The Navy plans to field a repurposed Griffin air-to-surface missile as LCS' ranged weapon; Ailes said testing is going well because the missile is so "mature." It needed a new missile after the Army killed its Non-Line Of Sight missile, which the Navy had been counting on plugging into LCS. So the fleet will buy enough Griffin missiles and launchers to outfit one ship, and it will give those weapons to the ship it thinks most needs them, based on its mission.

Meanwhile, the Navy is gearing up to begin a competition next year for LCS' next surface-to-surface missile, Ailes said, one with "longer range and greater autonomy," although it isn't clear yet compared to what. Despite Navy officials' bullishness about LCS' "modularity," the ships' compartments were designed for NLOS, so that, plus their aluminum topside construction, will likely limit the size and weight of the weapons they'd be able to carry.

All this means it'll be several more years before the Navy has an actual program to develop and buy missiles that it can field across the LCS fleet. Likewise with the putative ASW module, which the Navy brass opted to restart after developing an earlier model that it decided it didn't like. The concept for the new equipment will take advantage of the ships' high speed -- 40 knots or better -- and introduce a new way for surface ships to hunt submarines.

In addition to a towed array, Ailes said the Navy wants a continuously active variable depth sonar, one an LCS can trail out at speed and use to search for submarines as it stays on the move. Navy officials have been talking for a few years about how convenient it would be for a few LCSes to go ahead of a strike group and screen the route of submarines, taking the first pass at a corridor that a carrier's escorts could then search again with their own sonar. But LCS' anti-submarine kit isn't scheduled to come together until 2016, so it may not actually deploy until after the new missile.

The mine countermeasures gear, however, is working well, Ailes said proudly. In tests with the USS Independence, sailors have shown they can use their helicopter-mounted sensors to find mines (despite what you may have read in the New York Times) and the Navy is looking forward to more testing when Independence gets to its new homeport in San Diego. The mine gear has its major operational evaluation in 2014, Ailes said, and he seemed confident it would be ready by then.

One potential challenge, Ailes acknowledged, is the endurance of an LCS' sailors.

"Can this crew operate 24 hours a day, 7 days a week, and at what point does that become a limiting factor?" he asked. But Ailes also said that "When we really do it" -- as in, hunt for mines -- "it'll be multiple LCSes."

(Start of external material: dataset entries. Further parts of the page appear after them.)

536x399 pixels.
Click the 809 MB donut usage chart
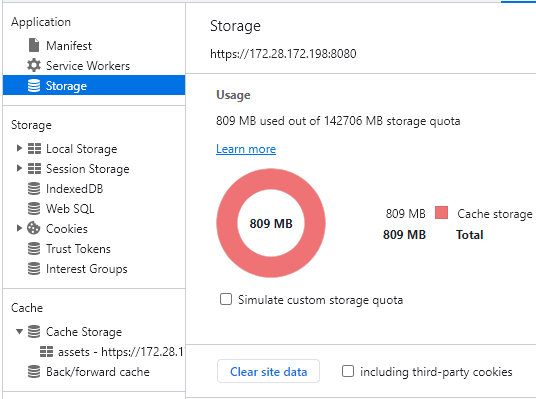pyautogui.click(x=271, y=223)
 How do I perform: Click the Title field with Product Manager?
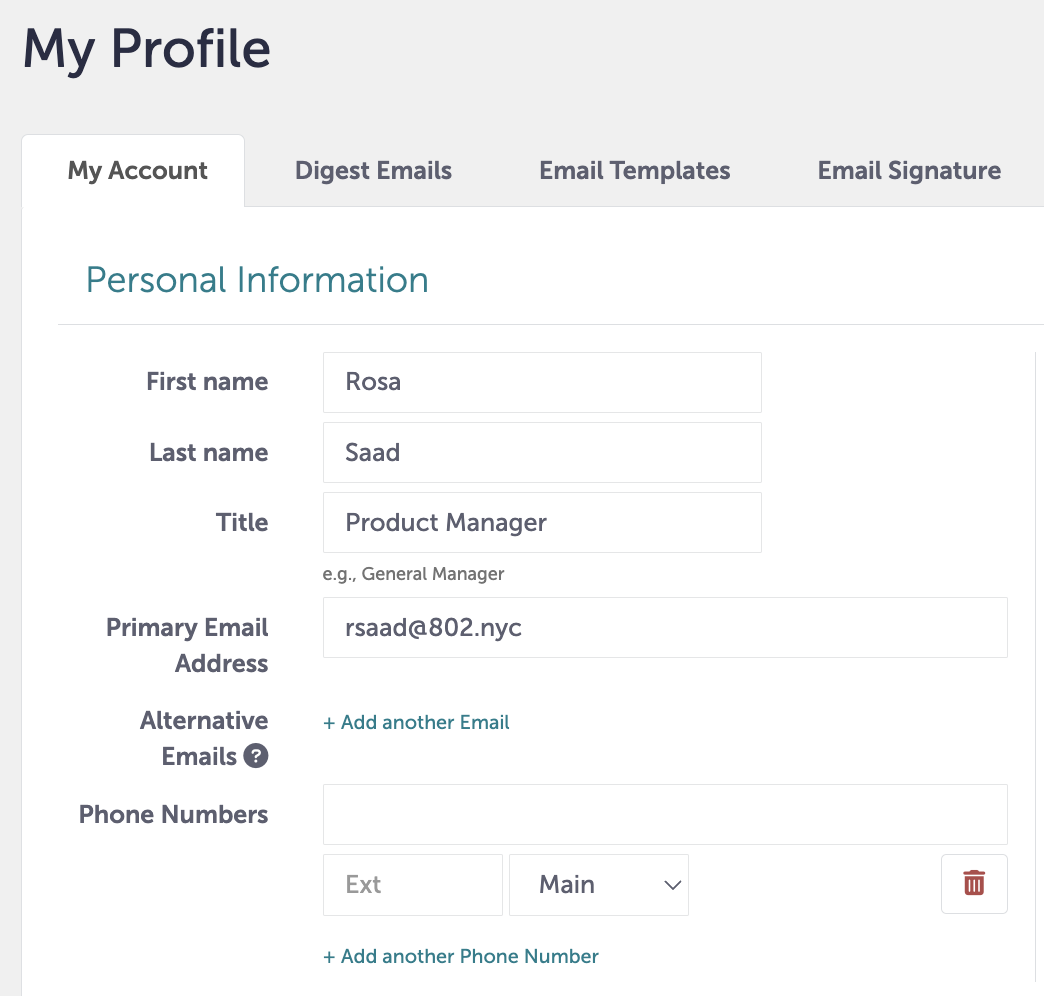[541, 522]
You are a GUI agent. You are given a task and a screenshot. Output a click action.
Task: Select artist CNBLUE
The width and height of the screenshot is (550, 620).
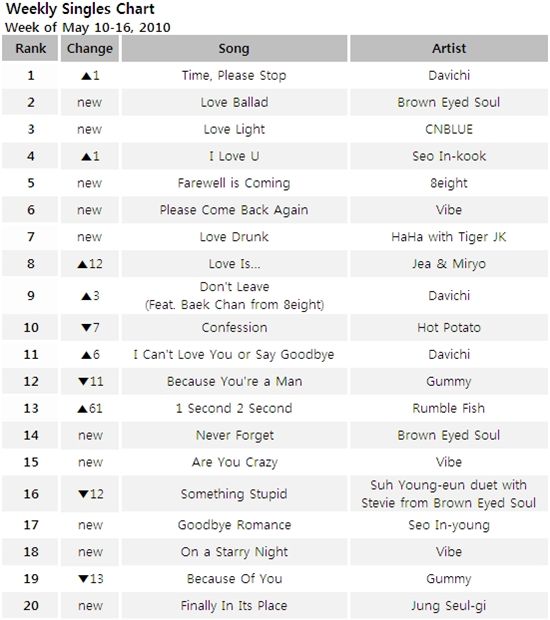click(x=449, y=129)
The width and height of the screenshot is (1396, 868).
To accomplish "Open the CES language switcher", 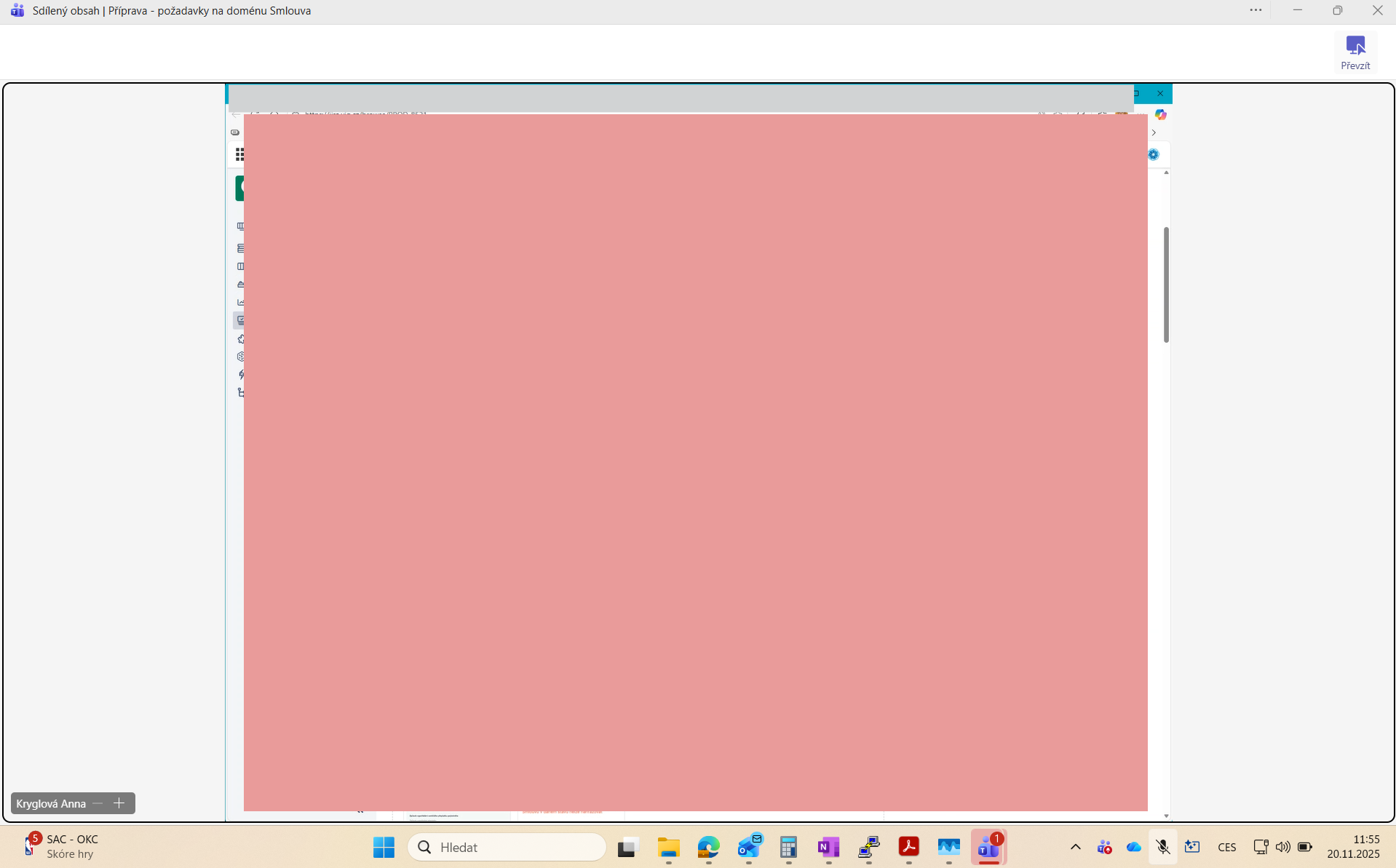I will (x=1226, y=847).
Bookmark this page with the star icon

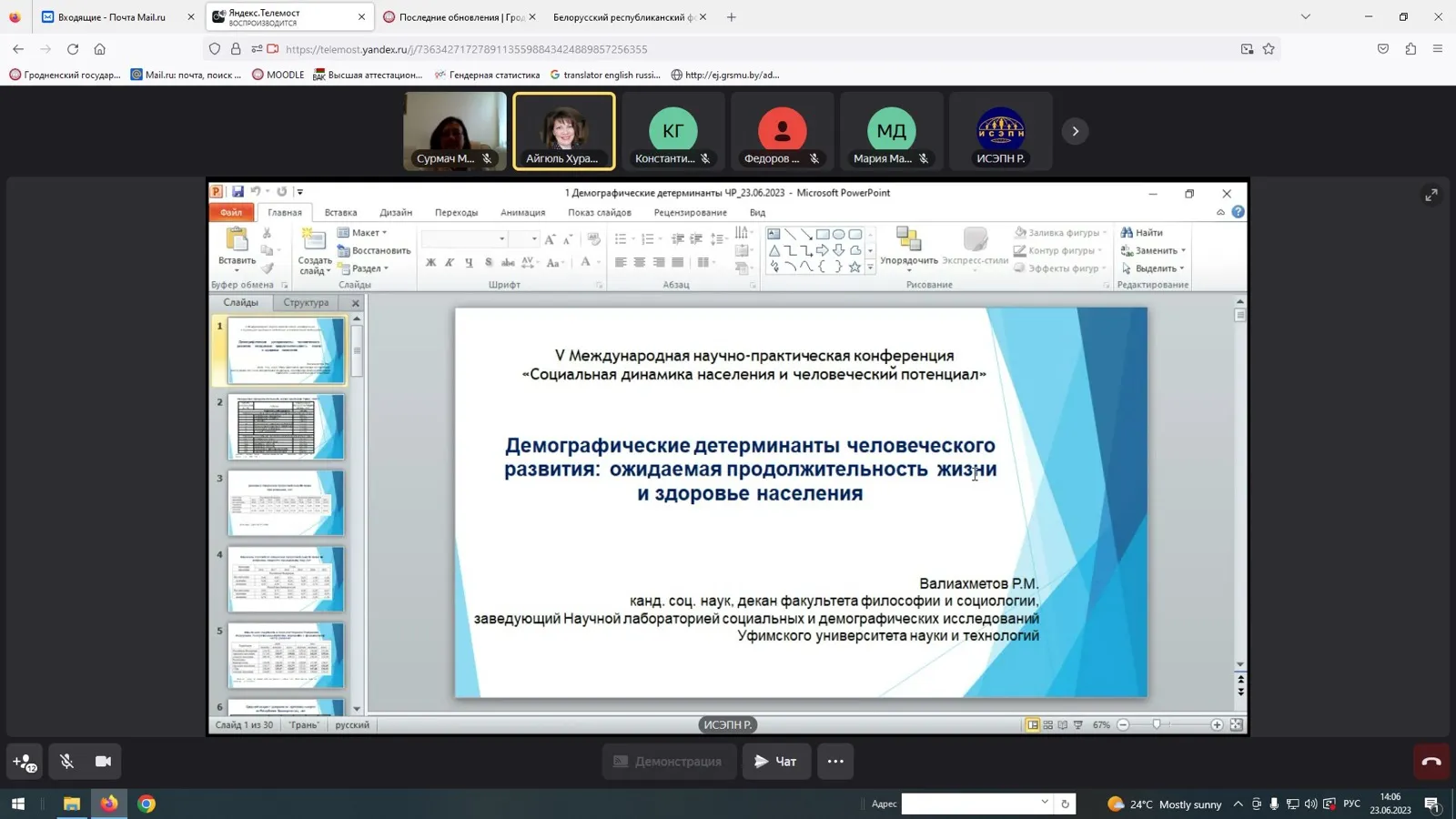pos(1269,49)
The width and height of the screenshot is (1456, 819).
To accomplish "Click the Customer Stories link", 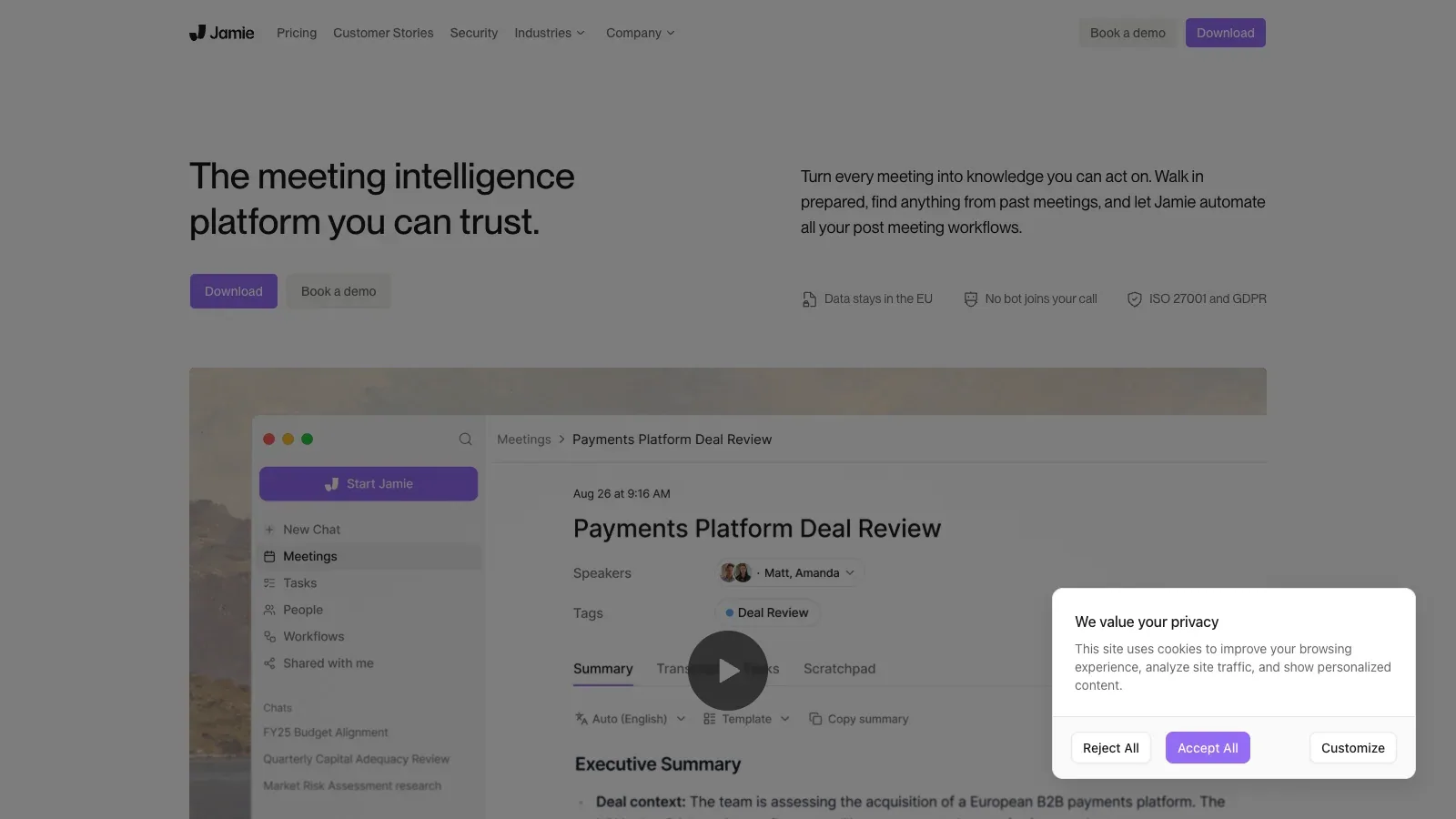I will click(x=383, y=33).
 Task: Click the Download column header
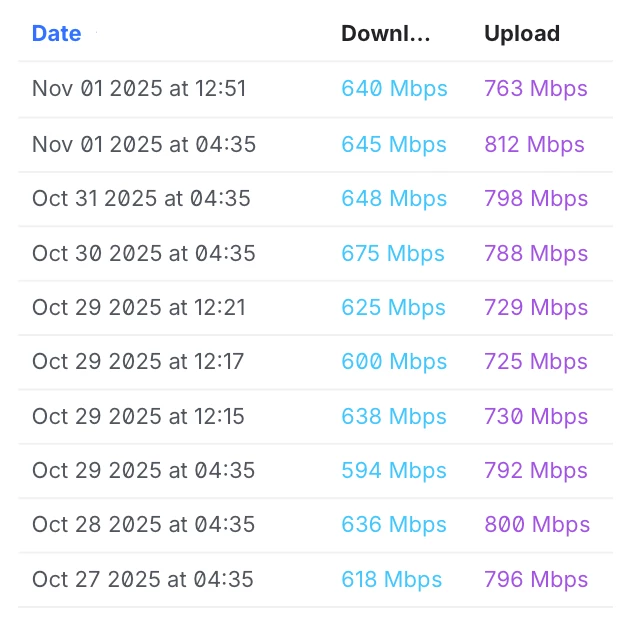click(385, 33)
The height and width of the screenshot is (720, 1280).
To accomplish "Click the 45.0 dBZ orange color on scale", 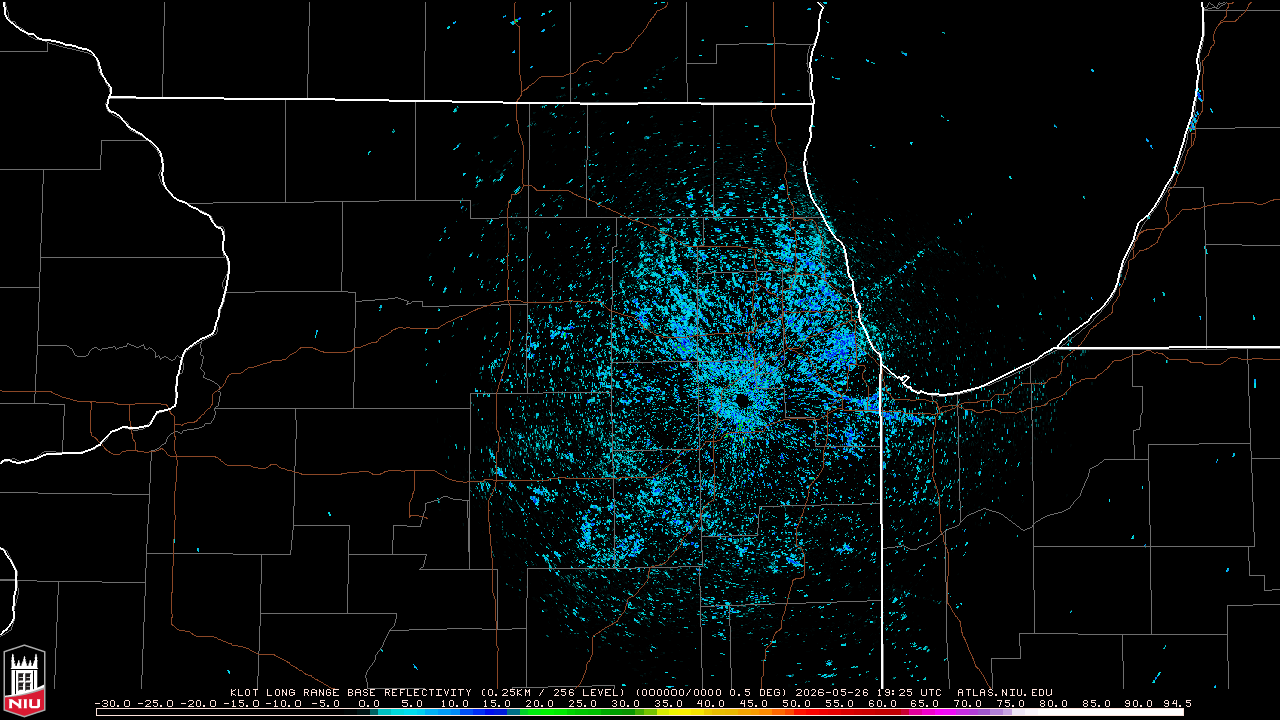I will click(x=751, y=712).
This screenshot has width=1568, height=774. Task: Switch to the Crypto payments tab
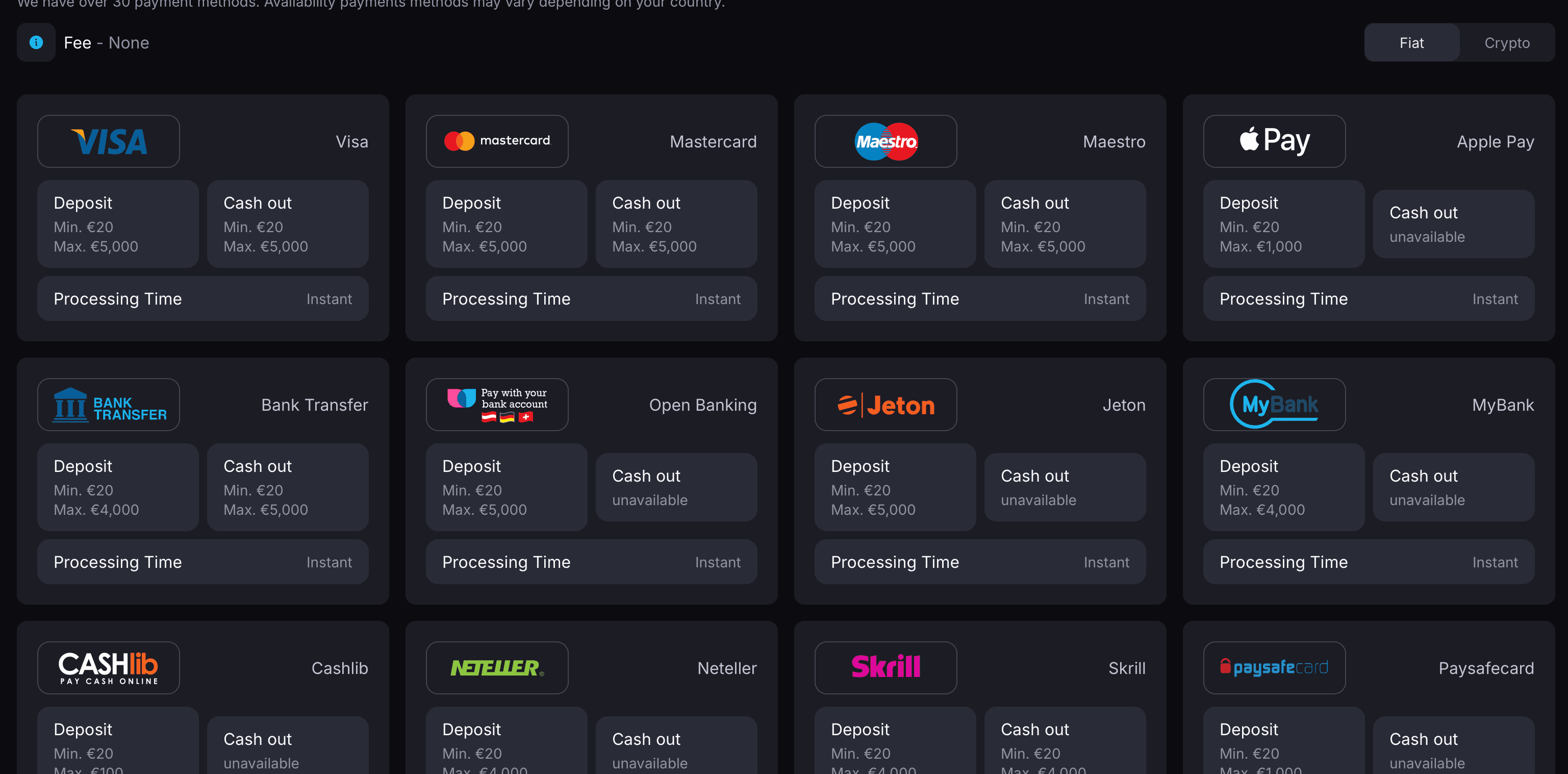1506,43
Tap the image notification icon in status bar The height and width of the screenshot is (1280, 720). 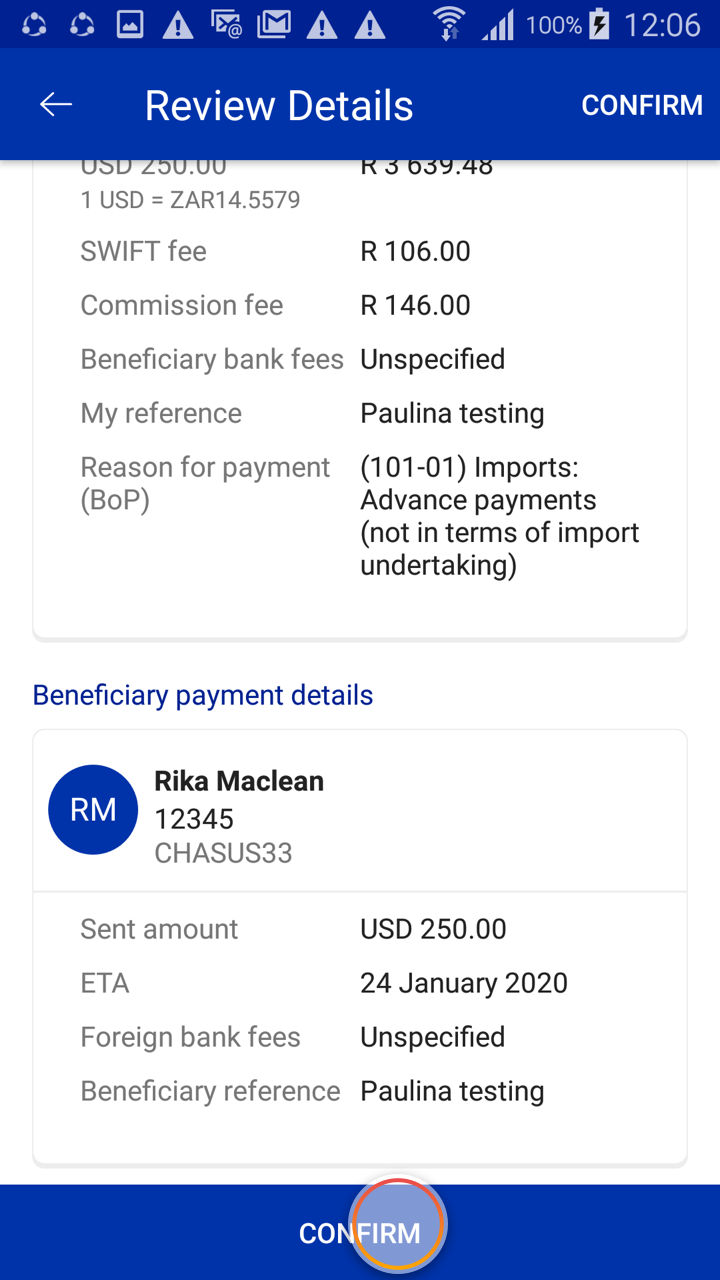(x=130, y=24)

And when will that be? No word. The timeline for actual, real-world relevance of LCS is hazy and -- significantly -- almost beyond the limits of the recent Future Years Defense Plan. At one time, the Navy said LCS would operate in multi-ship "surface action groups;" they'd be more like a "fighter squadron" than a traditional task force. Today no one seems to know when that vision could actually become practicable, and the Navy seems more than content to wait however long it takes.

In the meantime, the world of LCS is getting excited about the USS Freedom's trip to Singapore next year, which officials are again characterizing as a "deployment," as with the "early deployment" in which the ship changed homeports from Florida to California. (The Navy has not, however, billed the Independence's move to California as a "trial deployment.")

Ailes said the Freedom would take a "module" to Singapore very similar to the one it took to San Diego, apparently not a "demonstration" module as the Navy said earlier. If it's like the one the ship used before, it could include extra small boats for a beefed-up boarding team, which could comprise sailors who'll be forced to sleep in "berthing modules" carried in one of the ship's mission bays. The Freedom did not have enough racks of its own to accommodate the extra people.

Many of the other details about the Singapore mission don't yet appear final, but officials with Lockheed Martin -- which not only built the Freedom, but has the contract for some of its maintenance and logistics support -- said Friday they were already planning now for the trip.